(Image: Tom Red/Private Media)
(Image: Tom Red/Private Media)

Working from Home Affairs What is it with the Department of Home Affairs and dress codes? While the department specifically denied* reports we received a while back regarding office-wide bans on high heels and polka dots, it’s clearly something of a fixation there. The Canberra Times reports that Home Affairs has failed in its attempt to push through new workplace policies without consulting its workforce. Among them was an update to the dress code ruling sleeveless tops, dresses and blouses “unsuitable” for the workplace, and extending this to people working from home.

The Fair Work Commission decision called the department “short-sighted”– presumably because of the lack of consultation, not on account of their fashion choices.

*This was back before the communications team there was so unresponsive as to attract the attention of the Australian National Audit Office.

Stacks on! This week Mary Wooldridge was announced as the new director of the Workplace Gender Equality Agency. Wooldridge also happened to have been a Victorian member of parliament for the Liberals for 13 years, and a member of the party since 1987. It’s so refreshing to see the government finally do the same thing for gender agencies it’s been doing for the Administrative Appeals Tribunal and the Fair Work Commission for years.

To be fair on Wooldridge, she is a former minister of women’s affairs and has suggested (albeit upon her retirement) the Liberal Party consider gender quotas, so it’s not as bizarre an appointment as some.

The right’s finest minds Yesterday, The Australian reported on the emergence of a new journal of “controversial ideas” led by Professor Peter Singer, which will (sigh) push back against cancel culture, in part by allowing researchers to publish under pseudonyms — thus freeing them to discuss difficult ideas without putting their careers in jeopardy or “suffering intimidation on social media”.

Today comes an approving think piece from Claire Lehmann, founder of “intellectual dark web” publication Quillette. Under the heading “What’s in a pen name? Freedom to think in the age of Digital Big Brother”, Lehmann argues pseudonyms are a great way of withholding data from big tech and that “there are often good reasons for people to conceal their identities that have nothing to do with abuse or trolling”. Fair point. But then she goes on to say:

We have published writers under pseudonyms at the online magazine I founded, Quillette, but only after verifying the author’s real identity.
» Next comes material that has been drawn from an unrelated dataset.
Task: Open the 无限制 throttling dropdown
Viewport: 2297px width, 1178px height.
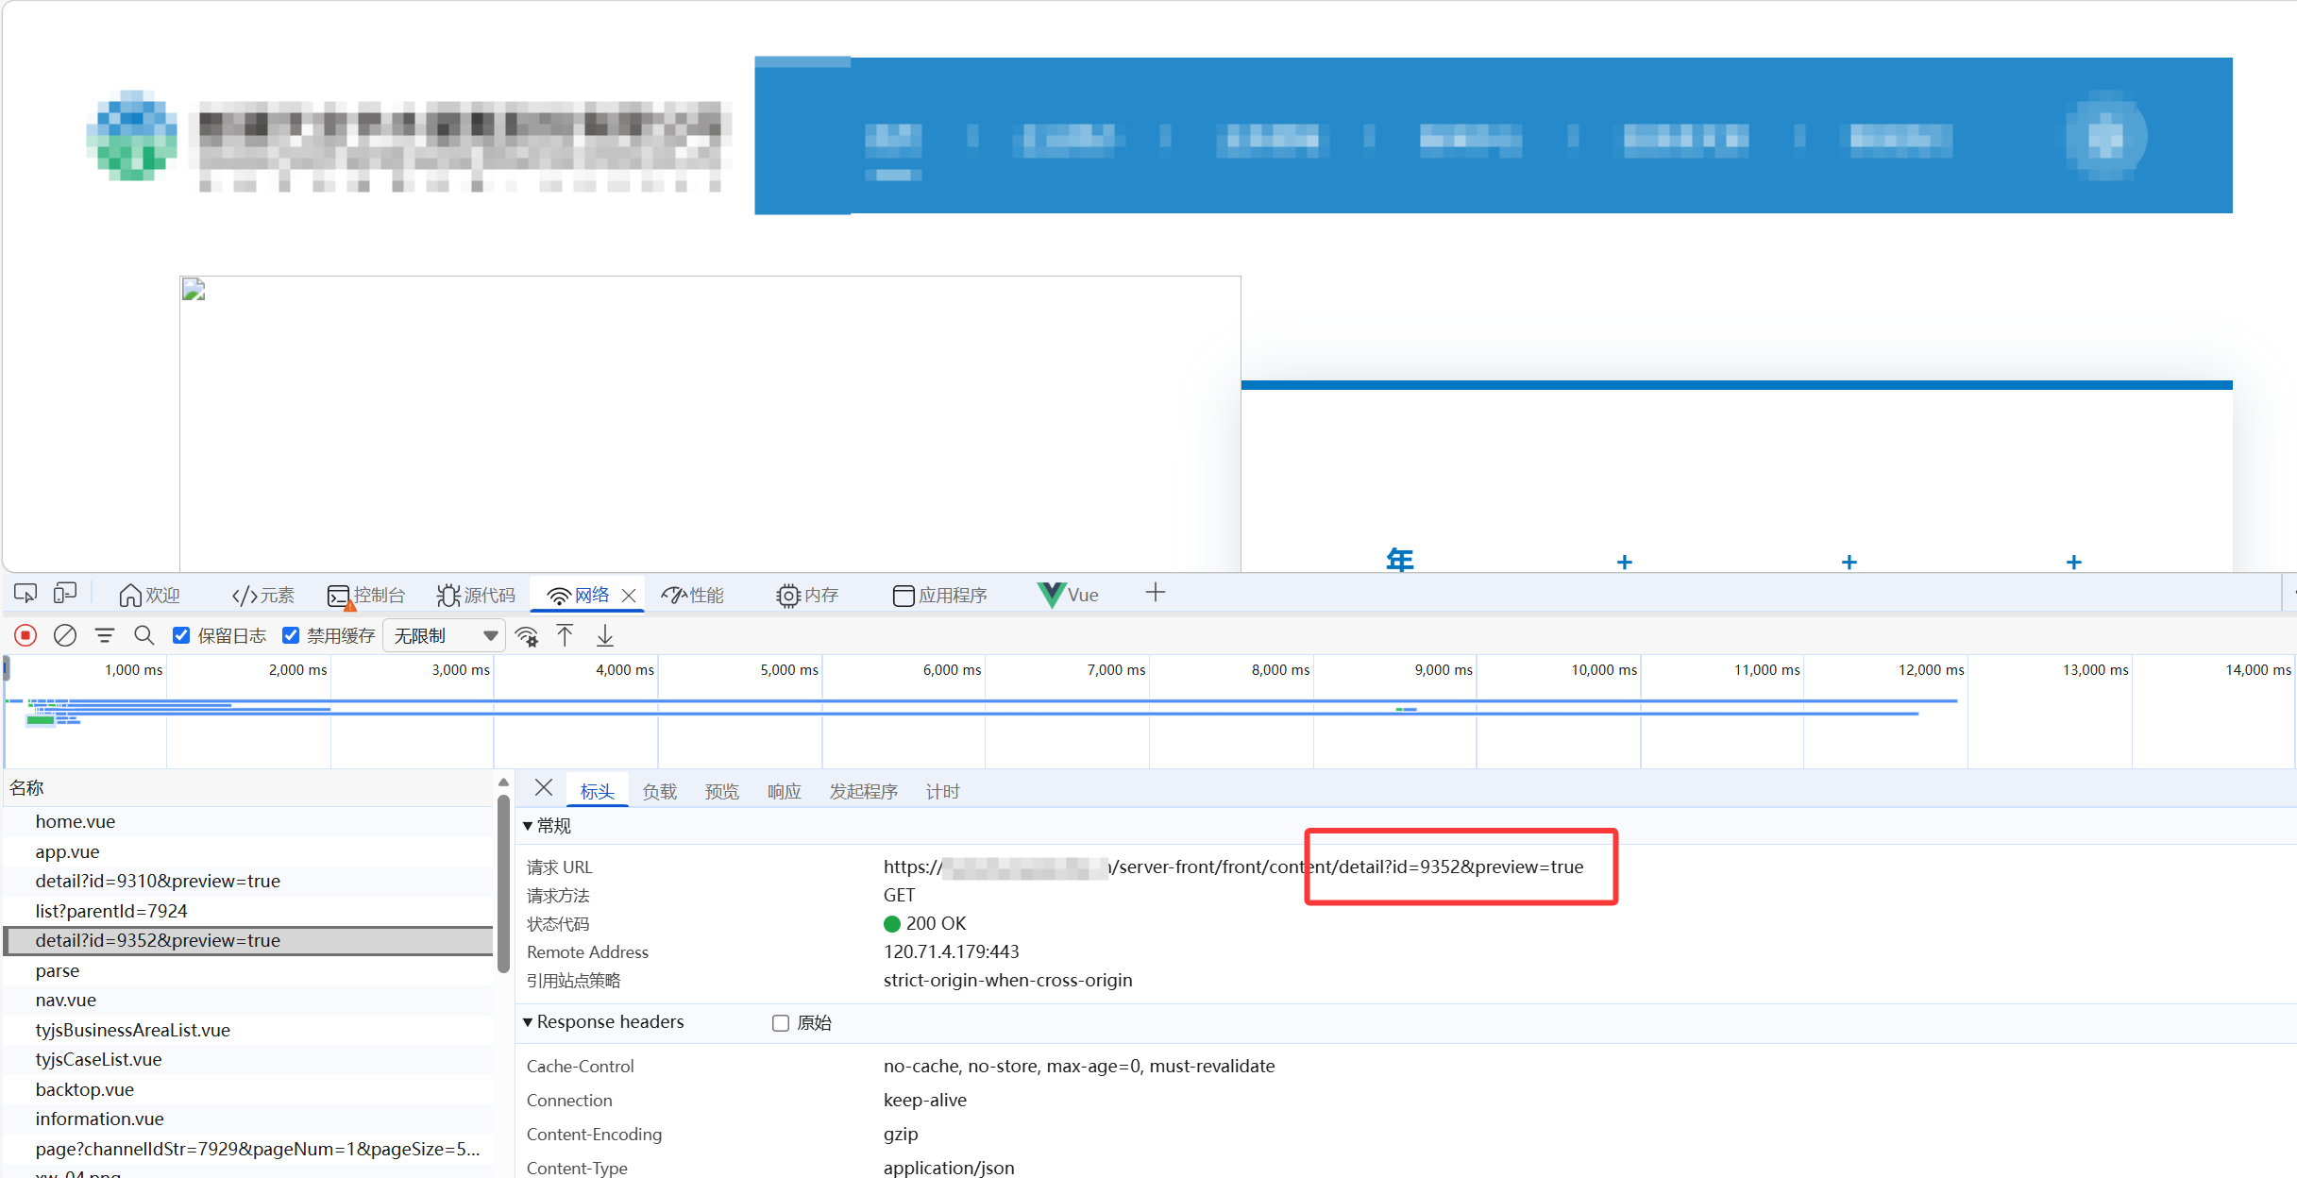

Which would have been a really easy thing to not specifically say. Back in 2019, Quillette published a piece under the byline “Archie Carter”. Carter described himself as a Marxist-Leninist construction worker and his argument was that the Democratic Socialists of America was doomed as an organisation, partly because of (you guessed it) a fixation with “inclusivity”, pronouns and “feminist procedures” were alienating to the fellow working men he brought along to meetings. In other words, a slice of fried gold for a publication so averse to identity politics and leftist orthodoxy.

You see where we’re going with this. Carter was a fake name and the article was a hoax, an attempt by some guy in Chicago to pass the “ideological Turing test”.

The uncomfortable chair Yesterday we asked whether the rest of the world would be as credulous as our media have proved to be in response to the Morrison government’s nominal climate change policy. The world has swiftly replied. First there was a representative of US President Joe Biden with a diplomatic but unmistakable slam on Australia’s “insufficient” trajectory on climate change action.

Possibly related — Britain’s Secretary of State for International Trade Liz Truss said she was going to sit Australia’s “inexperienced” Trade Minister Dan Tehan “in an uncomfortable chair, so he has to deal with her directly for nine hours”, complaining of “glacial progress” in trade deals. While the topic of climate change wasn’t specifically raised in this backgrounding, Britain’s intention to establish climate tariffs on their trade deals have long been a sticking point between the two countries.